Lithium is a chemical element with the symbol Li and is a soft, silver-white metal belonging to the alkali metal group of chemical elements. Under standard conditions, it is the lightest metal and the least dense solid element.
Demand for lithium is set to soar dramatically over the coming years. It is the only element suitable for most batteries due to its light-weight nature. Smart phones, portable electronics and electric vehicles, rely on the ability to store energy, and therefore it is essential that manufacturers in these industries secure a supply of lithium.
It is recognised as a true commodity of the future, particularly with the rapid emergence of electric cars and the infrastructure to support their operation.

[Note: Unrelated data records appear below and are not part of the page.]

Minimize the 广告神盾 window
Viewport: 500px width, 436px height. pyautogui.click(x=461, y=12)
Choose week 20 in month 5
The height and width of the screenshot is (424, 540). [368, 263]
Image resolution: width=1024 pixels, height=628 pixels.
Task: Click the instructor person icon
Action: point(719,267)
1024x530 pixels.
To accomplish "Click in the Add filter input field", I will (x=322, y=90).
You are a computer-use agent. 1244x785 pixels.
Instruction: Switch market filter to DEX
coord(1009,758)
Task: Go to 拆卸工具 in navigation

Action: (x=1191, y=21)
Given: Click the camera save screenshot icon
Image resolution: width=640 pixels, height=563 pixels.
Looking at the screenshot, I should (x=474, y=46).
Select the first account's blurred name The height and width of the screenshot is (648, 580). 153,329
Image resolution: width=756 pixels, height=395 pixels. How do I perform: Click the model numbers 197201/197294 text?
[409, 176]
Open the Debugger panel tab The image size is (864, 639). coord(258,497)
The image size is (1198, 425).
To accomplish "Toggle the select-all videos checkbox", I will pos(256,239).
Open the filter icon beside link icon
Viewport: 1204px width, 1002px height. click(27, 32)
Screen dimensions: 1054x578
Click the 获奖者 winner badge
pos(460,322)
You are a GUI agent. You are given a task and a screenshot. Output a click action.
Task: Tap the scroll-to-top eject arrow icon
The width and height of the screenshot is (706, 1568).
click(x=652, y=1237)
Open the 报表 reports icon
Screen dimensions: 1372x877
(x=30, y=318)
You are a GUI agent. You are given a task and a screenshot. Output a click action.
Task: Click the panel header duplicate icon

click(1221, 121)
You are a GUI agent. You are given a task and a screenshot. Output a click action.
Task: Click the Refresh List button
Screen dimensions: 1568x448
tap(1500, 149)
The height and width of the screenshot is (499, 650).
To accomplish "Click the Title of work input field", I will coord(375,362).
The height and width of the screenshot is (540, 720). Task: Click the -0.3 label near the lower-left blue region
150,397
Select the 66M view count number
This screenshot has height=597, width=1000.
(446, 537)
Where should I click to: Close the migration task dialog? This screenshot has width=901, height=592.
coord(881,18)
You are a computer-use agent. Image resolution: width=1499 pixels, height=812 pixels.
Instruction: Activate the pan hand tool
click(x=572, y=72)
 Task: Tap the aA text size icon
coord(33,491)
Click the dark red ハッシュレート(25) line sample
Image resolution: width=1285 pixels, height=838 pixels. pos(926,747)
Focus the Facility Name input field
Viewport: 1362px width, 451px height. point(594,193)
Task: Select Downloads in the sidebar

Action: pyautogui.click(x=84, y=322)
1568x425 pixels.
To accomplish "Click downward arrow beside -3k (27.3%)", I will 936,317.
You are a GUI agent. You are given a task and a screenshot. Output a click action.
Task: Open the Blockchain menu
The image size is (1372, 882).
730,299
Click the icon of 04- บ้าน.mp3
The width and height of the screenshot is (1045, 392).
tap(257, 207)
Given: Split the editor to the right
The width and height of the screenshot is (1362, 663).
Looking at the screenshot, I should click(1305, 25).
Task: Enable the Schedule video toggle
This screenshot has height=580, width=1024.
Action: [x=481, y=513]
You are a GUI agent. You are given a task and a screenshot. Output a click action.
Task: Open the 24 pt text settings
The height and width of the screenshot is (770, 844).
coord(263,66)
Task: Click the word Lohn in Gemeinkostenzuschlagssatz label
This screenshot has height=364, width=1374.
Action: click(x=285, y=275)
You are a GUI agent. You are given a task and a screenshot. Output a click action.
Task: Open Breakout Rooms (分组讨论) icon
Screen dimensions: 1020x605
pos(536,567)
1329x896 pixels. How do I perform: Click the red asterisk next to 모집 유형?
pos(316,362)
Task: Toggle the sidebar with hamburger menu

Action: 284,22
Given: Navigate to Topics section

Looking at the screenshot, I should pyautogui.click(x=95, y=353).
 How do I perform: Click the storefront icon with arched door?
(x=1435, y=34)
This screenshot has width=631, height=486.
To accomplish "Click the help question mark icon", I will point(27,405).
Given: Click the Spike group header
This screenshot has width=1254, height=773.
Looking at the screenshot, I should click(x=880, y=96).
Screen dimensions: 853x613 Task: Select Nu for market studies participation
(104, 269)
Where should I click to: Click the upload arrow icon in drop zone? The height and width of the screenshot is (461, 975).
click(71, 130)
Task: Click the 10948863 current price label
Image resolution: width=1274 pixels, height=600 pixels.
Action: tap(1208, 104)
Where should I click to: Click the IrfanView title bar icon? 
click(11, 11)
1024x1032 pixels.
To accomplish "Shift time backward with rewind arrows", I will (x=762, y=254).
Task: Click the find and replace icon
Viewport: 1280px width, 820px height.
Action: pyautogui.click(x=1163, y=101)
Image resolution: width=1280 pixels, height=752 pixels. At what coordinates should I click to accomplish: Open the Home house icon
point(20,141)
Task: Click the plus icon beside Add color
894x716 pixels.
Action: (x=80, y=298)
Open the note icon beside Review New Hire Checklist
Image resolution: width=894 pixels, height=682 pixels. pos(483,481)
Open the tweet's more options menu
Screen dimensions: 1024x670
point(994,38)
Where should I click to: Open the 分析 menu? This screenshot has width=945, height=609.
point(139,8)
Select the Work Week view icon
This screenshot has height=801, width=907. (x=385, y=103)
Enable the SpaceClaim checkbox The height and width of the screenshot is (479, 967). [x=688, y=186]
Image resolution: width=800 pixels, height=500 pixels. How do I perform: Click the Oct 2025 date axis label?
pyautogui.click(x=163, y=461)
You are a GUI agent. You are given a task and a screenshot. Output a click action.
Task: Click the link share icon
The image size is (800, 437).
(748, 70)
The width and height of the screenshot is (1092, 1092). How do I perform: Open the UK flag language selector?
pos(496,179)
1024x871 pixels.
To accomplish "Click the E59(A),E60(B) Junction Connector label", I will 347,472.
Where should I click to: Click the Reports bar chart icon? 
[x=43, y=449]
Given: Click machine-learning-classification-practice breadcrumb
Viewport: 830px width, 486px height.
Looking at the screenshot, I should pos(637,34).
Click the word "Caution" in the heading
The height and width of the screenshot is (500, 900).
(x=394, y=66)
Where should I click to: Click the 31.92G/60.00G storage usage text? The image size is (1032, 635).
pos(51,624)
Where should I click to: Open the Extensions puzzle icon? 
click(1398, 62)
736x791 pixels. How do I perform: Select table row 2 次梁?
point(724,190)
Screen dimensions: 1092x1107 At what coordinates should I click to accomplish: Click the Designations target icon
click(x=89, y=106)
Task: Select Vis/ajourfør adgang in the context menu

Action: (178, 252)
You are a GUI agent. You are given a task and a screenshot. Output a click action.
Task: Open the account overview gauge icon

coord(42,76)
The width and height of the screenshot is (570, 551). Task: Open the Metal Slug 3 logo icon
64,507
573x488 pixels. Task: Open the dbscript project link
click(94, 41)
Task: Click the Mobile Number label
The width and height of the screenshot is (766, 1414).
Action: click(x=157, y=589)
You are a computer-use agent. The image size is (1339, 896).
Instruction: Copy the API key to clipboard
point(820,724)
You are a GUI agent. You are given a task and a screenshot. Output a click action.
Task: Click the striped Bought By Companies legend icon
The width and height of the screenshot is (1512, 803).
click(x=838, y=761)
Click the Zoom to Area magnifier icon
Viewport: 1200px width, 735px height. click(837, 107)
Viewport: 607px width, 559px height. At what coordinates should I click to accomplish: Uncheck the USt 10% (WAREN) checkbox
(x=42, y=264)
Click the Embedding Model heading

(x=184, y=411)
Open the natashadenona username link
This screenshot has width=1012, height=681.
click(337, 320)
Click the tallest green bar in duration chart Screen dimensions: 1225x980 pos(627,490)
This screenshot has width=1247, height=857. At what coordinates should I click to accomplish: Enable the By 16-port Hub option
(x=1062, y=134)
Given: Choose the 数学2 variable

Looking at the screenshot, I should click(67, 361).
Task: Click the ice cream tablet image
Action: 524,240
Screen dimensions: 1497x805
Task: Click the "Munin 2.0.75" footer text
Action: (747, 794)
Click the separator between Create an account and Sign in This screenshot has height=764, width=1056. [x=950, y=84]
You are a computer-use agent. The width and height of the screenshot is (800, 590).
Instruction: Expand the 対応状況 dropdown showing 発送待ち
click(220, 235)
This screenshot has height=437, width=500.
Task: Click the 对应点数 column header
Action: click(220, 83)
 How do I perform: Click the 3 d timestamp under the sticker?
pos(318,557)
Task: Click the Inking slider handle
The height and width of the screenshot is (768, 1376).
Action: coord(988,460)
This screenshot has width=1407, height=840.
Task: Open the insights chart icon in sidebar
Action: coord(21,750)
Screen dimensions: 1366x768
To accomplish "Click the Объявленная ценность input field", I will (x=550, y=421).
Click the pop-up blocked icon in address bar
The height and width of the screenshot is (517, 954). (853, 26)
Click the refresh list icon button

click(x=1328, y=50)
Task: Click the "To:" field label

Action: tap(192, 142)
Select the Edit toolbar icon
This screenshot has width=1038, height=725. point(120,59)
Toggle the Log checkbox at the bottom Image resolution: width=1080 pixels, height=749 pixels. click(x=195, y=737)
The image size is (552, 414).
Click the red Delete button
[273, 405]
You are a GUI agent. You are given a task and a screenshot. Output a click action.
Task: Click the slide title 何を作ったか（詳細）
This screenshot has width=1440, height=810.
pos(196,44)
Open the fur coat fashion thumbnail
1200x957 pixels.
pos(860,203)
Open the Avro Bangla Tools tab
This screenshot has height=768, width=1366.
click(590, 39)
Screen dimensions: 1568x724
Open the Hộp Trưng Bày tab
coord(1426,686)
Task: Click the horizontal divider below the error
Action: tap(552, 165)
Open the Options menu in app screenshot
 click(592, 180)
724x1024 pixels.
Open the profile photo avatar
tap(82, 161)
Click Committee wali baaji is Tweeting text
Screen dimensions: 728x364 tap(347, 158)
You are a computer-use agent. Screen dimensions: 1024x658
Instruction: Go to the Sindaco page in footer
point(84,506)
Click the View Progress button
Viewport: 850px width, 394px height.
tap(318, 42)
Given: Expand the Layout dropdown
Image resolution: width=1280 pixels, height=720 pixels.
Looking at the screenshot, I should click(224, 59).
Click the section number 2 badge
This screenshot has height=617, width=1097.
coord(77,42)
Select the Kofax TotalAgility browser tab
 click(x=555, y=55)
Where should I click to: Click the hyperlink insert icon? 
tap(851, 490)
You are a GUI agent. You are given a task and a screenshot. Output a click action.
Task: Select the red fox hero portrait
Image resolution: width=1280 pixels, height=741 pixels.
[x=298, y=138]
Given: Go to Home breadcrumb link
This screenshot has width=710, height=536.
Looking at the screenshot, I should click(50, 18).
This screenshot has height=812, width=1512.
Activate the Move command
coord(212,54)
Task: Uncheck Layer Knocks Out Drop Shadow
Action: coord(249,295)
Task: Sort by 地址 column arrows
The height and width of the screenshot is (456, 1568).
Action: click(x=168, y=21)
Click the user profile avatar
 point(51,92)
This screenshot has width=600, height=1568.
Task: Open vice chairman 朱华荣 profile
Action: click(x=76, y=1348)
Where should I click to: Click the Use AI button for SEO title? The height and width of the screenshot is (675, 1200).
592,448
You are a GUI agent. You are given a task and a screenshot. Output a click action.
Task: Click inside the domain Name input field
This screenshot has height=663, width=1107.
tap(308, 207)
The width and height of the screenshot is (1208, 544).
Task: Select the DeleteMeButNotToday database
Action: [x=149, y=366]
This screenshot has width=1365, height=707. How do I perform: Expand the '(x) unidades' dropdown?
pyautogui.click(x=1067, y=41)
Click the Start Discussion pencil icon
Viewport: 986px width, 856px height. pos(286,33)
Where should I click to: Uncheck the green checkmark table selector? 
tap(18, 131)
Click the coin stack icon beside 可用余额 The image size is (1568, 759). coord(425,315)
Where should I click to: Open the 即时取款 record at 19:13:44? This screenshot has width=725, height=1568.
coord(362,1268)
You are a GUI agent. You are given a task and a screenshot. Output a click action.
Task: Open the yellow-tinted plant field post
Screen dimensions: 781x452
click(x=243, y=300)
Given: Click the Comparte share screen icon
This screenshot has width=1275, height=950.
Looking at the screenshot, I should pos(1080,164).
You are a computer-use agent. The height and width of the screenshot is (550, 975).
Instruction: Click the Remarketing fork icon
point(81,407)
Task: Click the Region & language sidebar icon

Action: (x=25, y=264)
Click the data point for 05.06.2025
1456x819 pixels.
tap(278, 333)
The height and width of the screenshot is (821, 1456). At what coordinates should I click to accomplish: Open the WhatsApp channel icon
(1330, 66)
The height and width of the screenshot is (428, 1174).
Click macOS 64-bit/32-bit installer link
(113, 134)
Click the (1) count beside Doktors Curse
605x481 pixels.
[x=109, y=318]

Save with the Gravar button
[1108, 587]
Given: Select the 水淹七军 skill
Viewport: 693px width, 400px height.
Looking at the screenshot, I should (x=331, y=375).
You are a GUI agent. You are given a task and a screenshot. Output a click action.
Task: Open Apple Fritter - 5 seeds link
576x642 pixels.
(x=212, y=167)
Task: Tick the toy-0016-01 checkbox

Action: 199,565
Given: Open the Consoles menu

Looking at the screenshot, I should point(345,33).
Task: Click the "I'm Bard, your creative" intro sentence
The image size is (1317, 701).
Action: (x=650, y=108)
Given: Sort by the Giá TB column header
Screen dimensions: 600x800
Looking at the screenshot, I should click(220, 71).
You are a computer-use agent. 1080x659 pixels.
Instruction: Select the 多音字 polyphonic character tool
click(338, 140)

Indeed, Goldman Sachs have termed lithium “the new gasoline” as it is expected to be the dominant electric battery technology. It was recently reported that the latest vehicle in the Tesla family, the Model 3 car, had already received 250,000 orders a mere three days after its launch. Seen as a “game changer” by Global Equities Research of Redwood Shores in California, they believe the Tesla vehicle will play a critical role in the industry’s transition to electric engines. Additionally, the outlook is equally strong across the wider EV market, with estimates that it will grow 14-fold to $140 billion by 2020, and with this, drive a 64% increase in lithium consumption over the next seven years. Indeed, prices have been forecast to rise to US$7,000/t by mid-2017.
More than half of the world’s identified resources of the mineral are found in South America’s “lithium triangle”, a unique stripe of high-altitude land covered that straddles Chile, Argentina and Bolivia. However West Africa is rapidly becoming a hugely significant region for the metal with a surge in high-grade discoveries over the last 24 months.